Evidemment, l'amour est partout dans le rock depuis la première milliseconde où le rock a existé, et le mot "love" y est sans doute le plus utilisé de tous les mots de la langue anglaise depuis 70 ans (la vaillante encyclopédie en ligne AllMusic en recense 999,844). Mais combien de disques ont osé s'appeler "Love", purement et simplement, à l'exception de tout autre mot?
Après enquête un peu précipitée, on en recense deux: il y a l'atroce megamix des Beatles, compilé pour un spectacle du Cirque du Soleil à Las Vegas et dont le titre a sans doute été conceptualisé par trois algorithmes et une demi-douzaine de cols blancs véreux; et puis il y a le premier album éponyme de Love, mais dans le cas du groupe d'Arthur Lee, la radicalité poétique du geste tenait plus dans le choix du sobriquet que dans celui du titre du disque dont il n'était qu'une déclinaison.
La question qu'on se pose légitimement au sujet du quatrième album de Damon McMahon sous le nom d'Amen Dunes est donc: nourrit-il des ambitions de disque statement? La réponse est: rien n'est moins sûr. De son propre aveu un fieffé traditionaliste un peu vieux dans sa tête, McMahon fait partie de cette espèce en voie de disparition de musiciens qui agissent très volontairement hors du flux, des règles et des cadences de la musique à l'ère d'Internet, et préconisent violemment des habitus d'écoute intenses, prolongés et détachés des problématiques triviales de l'actualité.
S'il a appelé son nouveau disque Love, ce n'est donc pas pour faire un coup mais parce que ça fait sens pour ce qu'il a à y dire et à y faire. En l'occurence, le sésame se trouve tout entier dans la dernière chanson du disque qui lui donne son nom: huit minutes faussement apaisées et étrangement lénifiantes qui rappellent étrangement le "Gimme Shelter" des Rolling Stones et retournent l'essence de l'obscur objet du désir dans à peu près tous les sens, de manière un peu similaire à celle dont Wagner force ses amants tragiques à le faire dans le deuxième acte de Tristan et Isolde.
Bon je vais un peu peu loin en citant Wagner mais il est certain que McMahon, ce type dont tous ses fans attendent en gros qu'il accouche de lui-même depuis son premier CD-R, fait un pas de géant avec Love.
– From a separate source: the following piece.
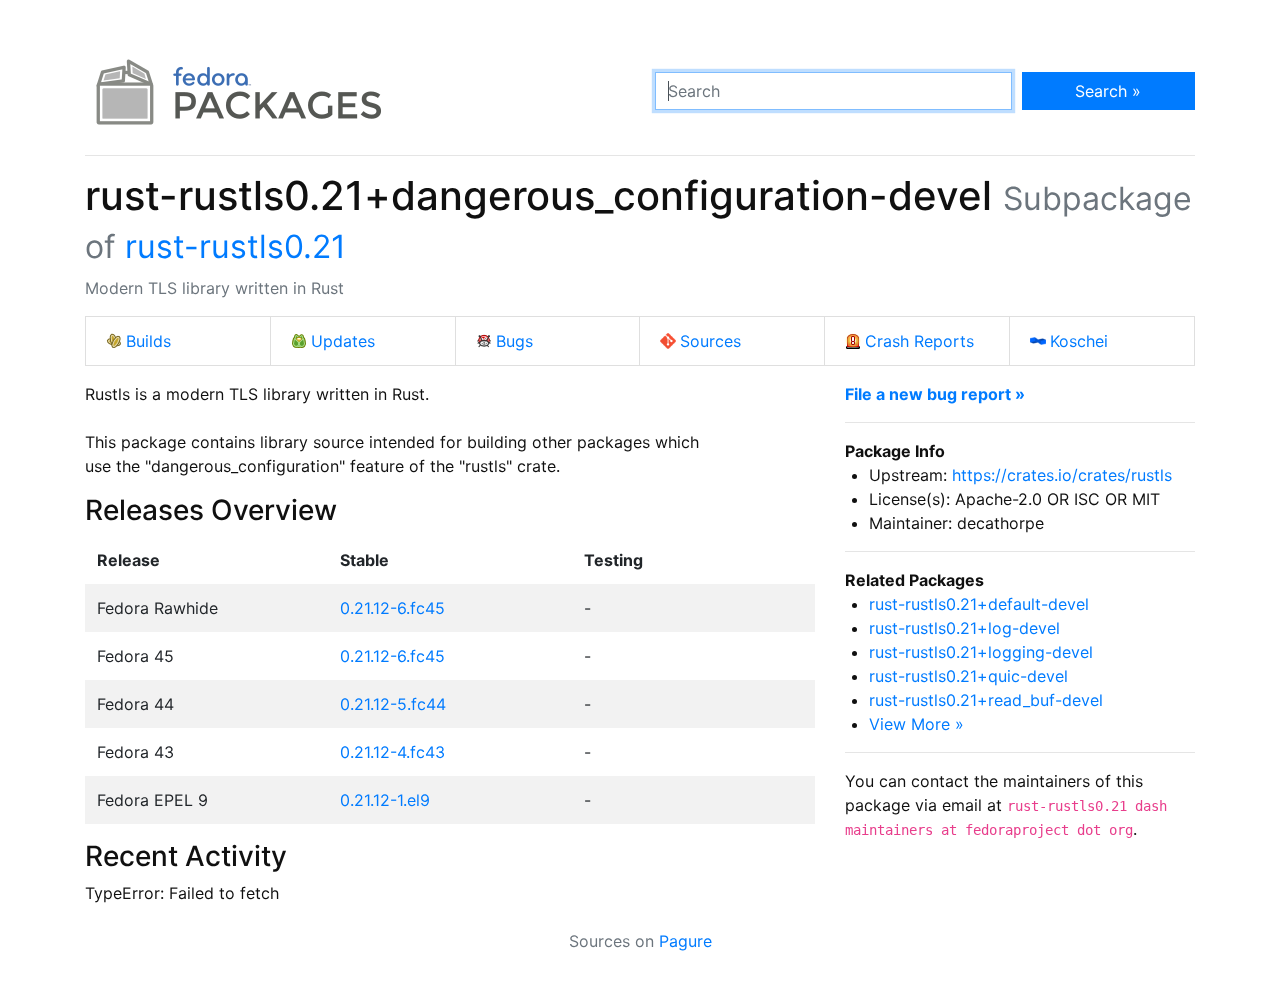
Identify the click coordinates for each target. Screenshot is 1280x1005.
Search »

Main dans la main avec Efrim de Godspeed You Black Emperor! & co., Colin Stetson et Elias Bender Ronnenfelt de Iceage, il s'est fabriqué un terrain de jeu velvetien-nielyoungien-dylanien à la fois très souple et plus ouvertement authentique qui lui permet de nous parler pour la première fois sans affèterie et sans obstacle de ce qu'il a sur le coeur.
Après des années de "hate music", Love est donc franchement, radicalement, entièrement le premier disque que l'Américain aimerait que le monde aime, franchement, radicalement, entièrement. Ce qui ne veut pas dire que sa musique ressemble à du Springsteen, ni qu'il en fasse des tonnes. Débarrassé de la crasse et du boucan, l'Américain n'a besoin de rien de plus qu'un piano bastringue enregistré de loin, d'un choeur de fausset chanté par trois sacs à bière et d'un vieil écho sur sa voix pour faire passer son message: l'amour, eh ben finalement, tu vois, c'est pas si pire.